Le Sud-Coréen Moon à Washington sur fond de menaces nord-coréennes

Moon Jae-In, Séoul, Corée du Sud, le 24 juin 2017.

Le nouveau président sud-coréen, favorable au dialogue avec le Nord, se rend à Washington cette semaine pour discuter avec son homologue américain Donald Trump , avec pour toile de fond l'accélération par Pyongyang de ses programmes balistiques au mépris des sanctions.

En campagne électorale, Moon Jae-In, issu du centre-gauche, s'était dit disposé à aller à Pyongyang avant Washington, mais les Etats-Unis sont finalement sa première étape à l'étranger depuis sa prestation de serment le mois dernier.

Washington garantit la sécurité de la Corée du Sud. Quelque 28.000 soldats américains y sont déployés face à une Corée du Nord qui multiple les essais de missiles dans sa quête pour mettre au point un engin balistique intercontinental susceptible de porter le feu nucléaire sur le continent américain. Depuis l'entrée en fonctions de M. Moon, le Nord a testé pas moins de cinq missiles.

Aux yeux du chef du Pentagone Jim Mattis, le Nord est "la menace la plus urgente et la plus dangereuse". Et Donald Trump a fait de l'arrêt des programmes nord-coréens l'une de ses priorités.

Des questions se posent sur le déroulement du premier tête à tête entre un président plutôt de gauche et le milliardaire américain, qui milite pour un durcissement des sanctions et dont le gouvernement a dit que l'option militaire était sur la table.
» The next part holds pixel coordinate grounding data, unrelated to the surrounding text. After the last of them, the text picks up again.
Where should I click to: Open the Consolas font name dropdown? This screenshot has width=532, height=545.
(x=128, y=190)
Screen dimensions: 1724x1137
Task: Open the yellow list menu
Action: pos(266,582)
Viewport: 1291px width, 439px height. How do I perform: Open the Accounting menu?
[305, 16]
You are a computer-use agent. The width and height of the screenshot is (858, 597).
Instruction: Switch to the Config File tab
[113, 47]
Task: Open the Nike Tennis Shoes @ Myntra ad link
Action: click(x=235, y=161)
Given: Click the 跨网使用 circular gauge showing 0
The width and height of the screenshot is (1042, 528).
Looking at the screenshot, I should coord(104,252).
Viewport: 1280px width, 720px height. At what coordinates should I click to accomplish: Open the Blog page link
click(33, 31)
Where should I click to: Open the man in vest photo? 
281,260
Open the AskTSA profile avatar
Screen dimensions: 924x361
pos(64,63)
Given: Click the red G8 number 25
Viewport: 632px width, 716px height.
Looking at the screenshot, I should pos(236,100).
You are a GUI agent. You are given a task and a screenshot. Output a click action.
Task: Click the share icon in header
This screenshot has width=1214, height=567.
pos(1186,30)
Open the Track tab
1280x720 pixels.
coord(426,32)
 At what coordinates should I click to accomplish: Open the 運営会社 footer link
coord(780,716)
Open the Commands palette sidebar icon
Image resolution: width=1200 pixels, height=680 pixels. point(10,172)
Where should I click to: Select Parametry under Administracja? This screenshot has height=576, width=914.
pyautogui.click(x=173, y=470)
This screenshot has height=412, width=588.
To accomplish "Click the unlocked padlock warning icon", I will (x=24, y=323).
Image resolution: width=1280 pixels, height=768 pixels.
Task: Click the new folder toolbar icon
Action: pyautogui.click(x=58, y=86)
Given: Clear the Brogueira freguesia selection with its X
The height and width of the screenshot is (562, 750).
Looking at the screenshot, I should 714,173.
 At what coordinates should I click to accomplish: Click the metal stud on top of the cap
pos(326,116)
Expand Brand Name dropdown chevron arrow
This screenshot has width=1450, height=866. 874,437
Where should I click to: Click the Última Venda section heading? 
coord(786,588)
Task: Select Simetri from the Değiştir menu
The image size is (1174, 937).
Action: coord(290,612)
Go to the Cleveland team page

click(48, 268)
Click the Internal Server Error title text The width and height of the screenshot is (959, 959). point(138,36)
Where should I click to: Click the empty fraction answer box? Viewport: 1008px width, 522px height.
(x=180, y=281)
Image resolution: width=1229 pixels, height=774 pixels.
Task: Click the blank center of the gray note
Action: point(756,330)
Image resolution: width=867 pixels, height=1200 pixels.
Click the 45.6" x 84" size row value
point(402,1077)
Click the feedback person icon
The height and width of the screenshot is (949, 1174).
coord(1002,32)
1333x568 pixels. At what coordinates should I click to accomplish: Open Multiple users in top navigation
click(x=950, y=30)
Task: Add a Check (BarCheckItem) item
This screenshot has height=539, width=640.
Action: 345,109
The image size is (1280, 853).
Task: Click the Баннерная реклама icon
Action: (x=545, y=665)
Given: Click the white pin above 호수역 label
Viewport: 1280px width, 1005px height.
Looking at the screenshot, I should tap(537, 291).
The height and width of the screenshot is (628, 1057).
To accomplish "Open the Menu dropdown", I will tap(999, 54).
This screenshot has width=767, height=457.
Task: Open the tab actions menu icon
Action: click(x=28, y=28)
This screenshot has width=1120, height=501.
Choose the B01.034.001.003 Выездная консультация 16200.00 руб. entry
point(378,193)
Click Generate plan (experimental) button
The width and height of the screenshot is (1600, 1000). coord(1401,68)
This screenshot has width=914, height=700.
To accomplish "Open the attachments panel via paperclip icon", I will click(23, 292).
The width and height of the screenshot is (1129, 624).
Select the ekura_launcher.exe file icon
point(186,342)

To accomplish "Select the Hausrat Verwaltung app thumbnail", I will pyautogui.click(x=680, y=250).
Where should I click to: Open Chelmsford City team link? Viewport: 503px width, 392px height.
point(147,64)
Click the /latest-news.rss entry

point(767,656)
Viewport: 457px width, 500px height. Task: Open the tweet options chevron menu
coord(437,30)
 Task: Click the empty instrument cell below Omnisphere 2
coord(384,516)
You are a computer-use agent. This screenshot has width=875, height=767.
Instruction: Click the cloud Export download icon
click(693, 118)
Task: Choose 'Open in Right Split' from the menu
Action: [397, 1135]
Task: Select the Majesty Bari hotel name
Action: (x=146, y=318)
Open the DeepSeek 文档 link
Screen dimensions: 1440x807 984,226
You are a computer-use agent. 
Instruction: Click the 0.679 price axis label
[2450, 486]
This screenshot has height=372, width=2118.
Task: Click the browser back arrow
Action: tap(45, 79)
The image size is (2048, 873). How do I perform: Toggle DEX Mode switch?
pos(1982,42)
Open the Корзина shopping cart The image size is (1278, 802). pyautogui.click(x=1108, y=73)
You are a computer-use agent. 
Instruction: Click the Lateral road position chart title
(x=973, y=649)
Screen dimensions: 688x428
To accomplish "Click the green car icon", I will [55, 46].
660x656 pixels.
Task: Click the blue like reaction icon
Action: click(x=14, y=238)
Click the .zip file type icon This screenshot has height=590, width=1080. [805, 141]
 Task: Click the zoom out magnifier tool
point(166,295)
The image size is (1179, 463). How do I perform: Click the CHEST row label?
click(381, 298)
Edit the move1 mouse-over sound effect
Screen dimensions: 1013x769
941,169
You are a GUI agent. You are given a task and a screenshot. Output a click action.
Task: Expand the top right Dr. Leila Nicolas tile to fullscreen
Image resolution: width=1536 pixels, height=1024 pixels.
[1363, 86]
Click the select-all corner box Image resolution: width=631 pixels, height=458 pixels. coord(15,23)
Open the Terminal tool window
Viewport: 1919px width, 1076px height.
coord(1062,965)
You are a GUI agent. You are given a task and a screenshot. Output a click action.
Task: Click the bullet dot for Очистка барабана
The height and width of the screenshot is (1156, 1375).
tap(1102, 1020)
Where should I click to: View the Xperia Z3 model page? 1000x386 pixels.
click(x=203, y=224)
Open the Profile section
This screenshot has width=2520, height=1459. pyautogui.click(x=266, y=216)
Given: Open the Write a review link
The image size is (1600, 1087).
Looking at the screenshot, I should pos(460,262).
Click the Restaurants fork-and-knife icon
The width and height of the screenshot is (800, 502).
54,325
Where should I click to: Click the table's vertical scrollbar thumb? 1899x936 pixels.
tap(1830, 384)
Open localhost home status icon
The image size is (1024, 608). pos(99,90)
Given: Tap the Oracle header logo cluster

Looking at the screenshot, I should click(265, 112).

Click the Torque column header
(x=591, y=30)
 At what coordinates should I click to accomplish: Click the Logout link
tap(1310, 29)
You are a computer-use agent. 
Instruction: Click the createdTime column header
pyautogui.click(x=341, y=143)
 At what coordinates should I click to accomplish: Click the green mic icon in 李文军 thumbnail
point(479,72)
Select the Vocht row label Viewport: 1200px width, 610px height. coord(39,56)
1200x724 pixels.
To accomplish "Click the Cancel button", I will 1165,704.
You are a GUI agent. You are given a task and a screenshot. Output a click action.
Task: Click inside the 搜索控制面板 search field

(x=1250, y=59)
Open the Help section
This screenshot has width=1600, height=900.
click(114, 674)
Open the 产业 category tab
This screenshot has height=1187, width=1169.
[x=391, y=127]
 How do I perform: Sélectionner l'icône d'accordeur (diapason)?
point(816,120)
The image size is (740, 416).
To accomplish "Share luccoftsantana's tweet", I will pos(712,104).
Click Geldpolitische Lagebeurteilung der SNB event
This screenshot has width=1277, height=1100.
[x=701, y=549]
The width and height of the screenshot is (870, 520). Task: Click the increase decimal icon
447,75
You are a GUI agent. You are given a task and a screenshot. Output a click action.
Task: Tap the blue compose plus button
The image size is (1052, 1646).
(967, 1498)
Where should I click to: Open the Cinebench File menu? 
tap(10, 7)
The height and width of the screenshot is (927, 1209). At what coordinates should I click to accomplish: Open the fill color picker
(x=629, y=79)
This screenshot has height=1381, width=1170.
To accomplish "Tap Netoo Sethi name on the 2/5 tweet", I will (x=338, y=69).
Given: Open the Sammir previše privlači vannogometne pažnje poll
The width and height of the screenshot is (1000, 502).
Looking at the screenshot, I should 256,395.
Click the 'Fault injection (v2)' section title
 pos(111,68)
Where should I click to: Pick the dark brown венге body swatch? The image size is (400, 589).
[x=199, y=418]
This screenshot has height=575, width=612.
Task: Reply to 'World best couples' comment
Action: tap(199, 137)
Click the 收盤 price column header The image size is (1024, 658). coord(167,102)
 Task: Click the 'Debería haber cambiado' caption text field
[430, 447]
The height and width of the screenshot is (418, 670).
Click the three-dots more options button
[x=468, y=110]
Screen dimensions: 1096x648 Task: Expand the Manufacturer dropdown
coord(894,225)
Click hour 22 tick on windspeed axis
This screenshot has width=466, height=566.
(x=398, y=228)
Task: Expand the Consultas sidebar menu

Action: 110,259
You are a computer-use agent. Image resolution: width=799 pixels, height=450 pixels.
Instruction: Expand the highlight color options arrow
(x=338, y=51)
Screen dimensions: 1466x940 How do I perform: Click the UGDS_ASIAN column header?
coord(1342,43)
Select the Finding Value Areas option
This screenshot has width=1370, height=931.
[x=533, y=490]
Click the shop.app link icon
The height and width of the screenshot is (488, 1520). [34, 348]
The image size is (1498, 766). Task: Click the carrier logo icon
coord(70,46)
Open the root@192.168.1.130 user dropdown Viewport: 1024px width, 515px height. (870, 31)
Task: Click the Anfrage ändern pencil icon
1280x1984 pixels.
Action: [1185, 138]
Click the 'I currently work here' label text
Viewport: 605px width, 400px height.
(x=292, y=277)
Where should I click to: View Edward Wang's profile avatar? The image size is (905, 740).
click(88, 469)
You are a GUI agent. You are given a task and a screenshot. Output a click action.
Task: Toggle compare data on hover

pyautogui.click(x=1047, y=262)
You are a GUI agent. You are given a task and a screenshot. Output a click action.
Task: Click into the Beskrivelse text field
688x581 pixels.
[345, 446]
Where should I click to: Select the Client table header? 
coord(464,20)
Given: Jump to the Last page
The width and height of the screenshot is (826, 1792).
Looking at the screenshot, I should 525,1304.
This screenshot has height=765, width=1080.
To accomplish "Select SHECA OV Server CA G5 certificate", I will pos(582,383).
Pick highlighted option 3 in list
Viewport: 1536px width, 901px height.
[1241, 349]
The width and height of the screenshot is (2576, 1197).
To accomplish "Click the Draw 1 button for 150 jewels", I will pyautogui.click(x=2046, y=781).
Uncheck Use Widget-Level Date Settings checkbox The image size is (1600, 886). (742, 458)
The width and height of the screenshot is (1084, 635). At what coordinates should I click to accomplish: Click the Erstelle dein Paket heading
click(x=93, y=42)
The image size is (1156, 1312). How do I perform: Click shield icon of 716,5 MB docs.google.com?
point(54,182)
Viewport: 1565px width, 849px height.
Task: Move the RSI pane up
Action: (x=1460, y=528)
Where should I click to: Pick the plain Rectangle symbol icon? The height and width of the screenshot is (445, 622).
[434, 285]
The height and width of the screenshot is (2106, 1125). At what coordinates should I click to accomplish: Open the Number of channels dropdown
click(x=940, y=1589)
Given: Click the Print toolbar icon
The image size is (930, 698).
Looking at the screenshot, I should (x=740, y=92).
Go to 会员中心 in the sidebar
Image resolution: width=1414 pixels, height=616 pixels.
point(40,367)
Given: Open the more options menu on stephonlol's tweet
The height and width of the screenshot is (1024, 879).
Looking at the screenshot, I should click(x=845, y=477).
Ce qui mettrait Séoul en première ligne.

D'après les analystes, il est peu vraisemblable que cette première rencontre fasse des remous. Il s'agit de prendre la mesure de l'autre plutôt que d'étaler des divergences irréconciliables, jugent-ils.

La politique de Donald Trump -"pressions maximales et engagement"- permettrait de trouver des "dénominateurs communs" avec M. Moon, qui n'a jamais nié le besoin de sanctions tout en recherchant le dialogue, explique John Delury, professeur à l'Université de Yonsei.

"On peut éviter une collision frontale sur la politique envers la Corée du Nord", assure-t-il à l'AFP.

Le bouclier anti-missile américain devrait aussi figurer en bonne place des discussions.

Des éléments du système Thaad (Terminal High Altitude Area Defense) ont déjà été installés en Corée du Sud mais Séoul a gelé la poursuite du déploiement après une virulente campagne de la Chine qui a alterné représailles économiques et protestations diplomatiques.

Officiellement, ce gel s'explique par la nécessité d'une nouvelle enquête exhaustive sur l'impact environnemental du bouclier. Mais cette décision, qui enfonce un coin dans la politique de sécurité régionale de Washington, est d'après les analystes une façon pour M. Moon de jouer la montre et se sortir de l'imbroglio diplomatique reçu en héritage de l'ex-chef de l'Etat conservatrice destituée, Park Geun-Hye.

Outre ses commentaires de campagne, M. Moon en a agacé plus d'un en écrivant dans un récent livre que Séoul devait apprendre à dire "non" à Washington.

'Calmer les esprits'

Mais pour les analystes, le dirigeant sud-coréen, dont les parents étaient des réfugiés évacués du Nord par les forces américaines, s'efforcera à Washington de montrer que l'alliance bilatérale est intacte.

"M. Moon va chercher à calmer les esprits à Washington et donner l'impression qu'il n'y a pas de fissure entre les deux alliés", juge Hong Hyun-Ik, analyste à l'Institut Sejong.

Initialement, M. Moon "semblait être pris en étau entre la Chine et les Etats-Unis", ajoute-t-il. Mais le Sud-Coréen a été contraint de revenir "dans l'orbite américaine" sous la pression de ses opposants conservateurs.

M. Moon prône une approche en deux temps du problème nord-coréen. Tout d'abord, Pyongyang gèlerait ses essais nucléaires et de missiles balistiques à longue portée et en échange, Washington et Séoul réduiraient l'ampleur de leurs exercices militaires annuels conjoints.

Une seconde étape verrait le démantèlement total du programme nucléaire nord-coréen en contrepartie du rétablissement des relations diplomatiques et d'une aide économique.

Il s'agit d'une position comparable à celle de la Chine, le principal allié de Pyongyang, qui milite pour "une double suspension", des exercices conjoints et des essais nucléaires et balistiques nord-coréens, ce qu'a déjà rejeté Washington.

Cette approche est cependant compliquée par la mort la semaine dernière d'Otto Warmbier, étudiant américain rapatrié aux Etats-Unis dans le coma après sa détention en Corée du Nord.

Donald Trump a qualifié cette affaire de "scandale absolu", Pyongyang fustigeant en retour une "campagne de diffamation" américaine.